James, 52, of Highland Park, was talking about the runaway (jeté-away, maybe) success of his dance appreciation class at Mason Gross School of the Arts, part of Rutgers University in New Brunswick, where he has been an associate professor since 1998.

“When I started this three years ago, it was because we had theater appreciation and music appreciation, but I noticed we had no dance appreciation. The faculty said, ‘It’s because no one wants to do it.’ I said, ‘Well, I do,’” he recalls. “At first we had one section of 53 students. This [past] semester we have four sections and 1,200 students.”

With the course, James transforms the way college students look at all kinds of dance—from ballet to contemporary to cross-cultural—by implementing such cool-professor devices as getting a class to memorize and execute 23 football hand signals to music. “Even that is movement,” he says. “A place for them to start understanding.”

But the course also has led James down a path of personal reinvention. “I know practically everybody in New Jersey who has something to do with dance,” James says. “Through this class I’ve been able to connect them.”

The previous night James had gone to see Pilobolus, the Connecticut-based dance company, at the State Theatre in New Brunswick. Mason Gross’s 1,200 dance appreciation students came with him, he says. He considered this evidence that he’s building something big: “I was just so tired of going to dance concerts and seeing 20 people in the audience. Now, people I know at venues from Raritan Valley Community College to the State Theatre are willing to book dance, because they have a guaranteed audience,” he says. “Who doesn’t want 1,200 19-year-olds on their mailing list?”
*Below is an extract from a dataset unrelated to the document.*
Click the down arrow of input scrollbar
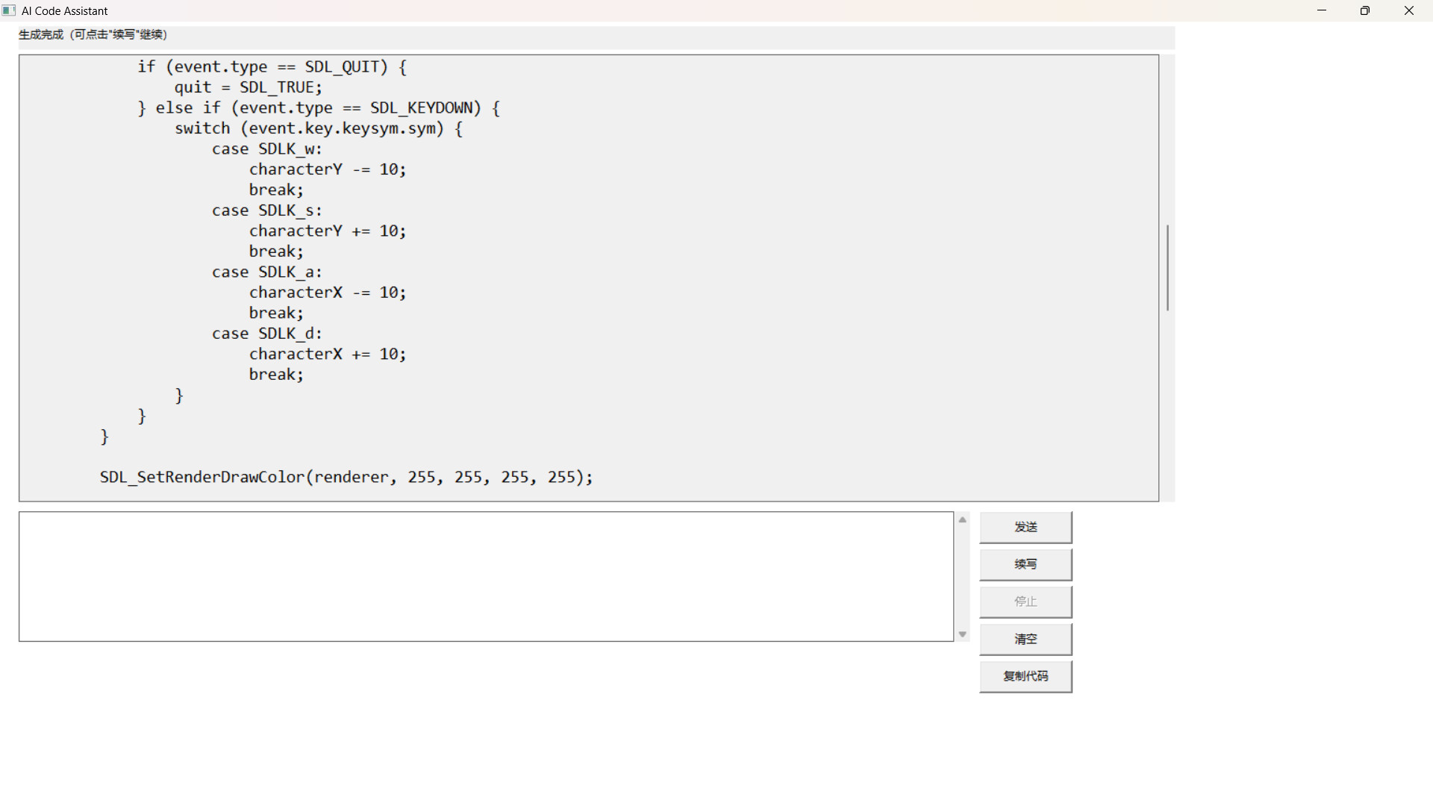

James’s awakening to the power of newly minted dance enthusiasts arrived on the heels of personal tragedy. In 2006, his best friend, Scott Cagenello, a former dean of students at Mason Gross, was killed in an auto accident.

“I just sort of had a breakdown,” he says. He put Randy James Dance Works, the Highland Park-based professional company he founded in 1993, on a long hiatus. James is again choreographing and accepting commissions, but the company, which toured extensively, is still in a state of semi-slumber.

“Balance was Scott’s word. And after he died I realized, ‘Oh, maybe I’m a little out of balance,’” says James. “Now I have a little more control over my life.”

A very little, perhaps, given his classes, his commitment to Dance New Jersey, and what he described as a slavish attachment to Jets football.

“I still find I need a Red Bull at 4 pm,” he says.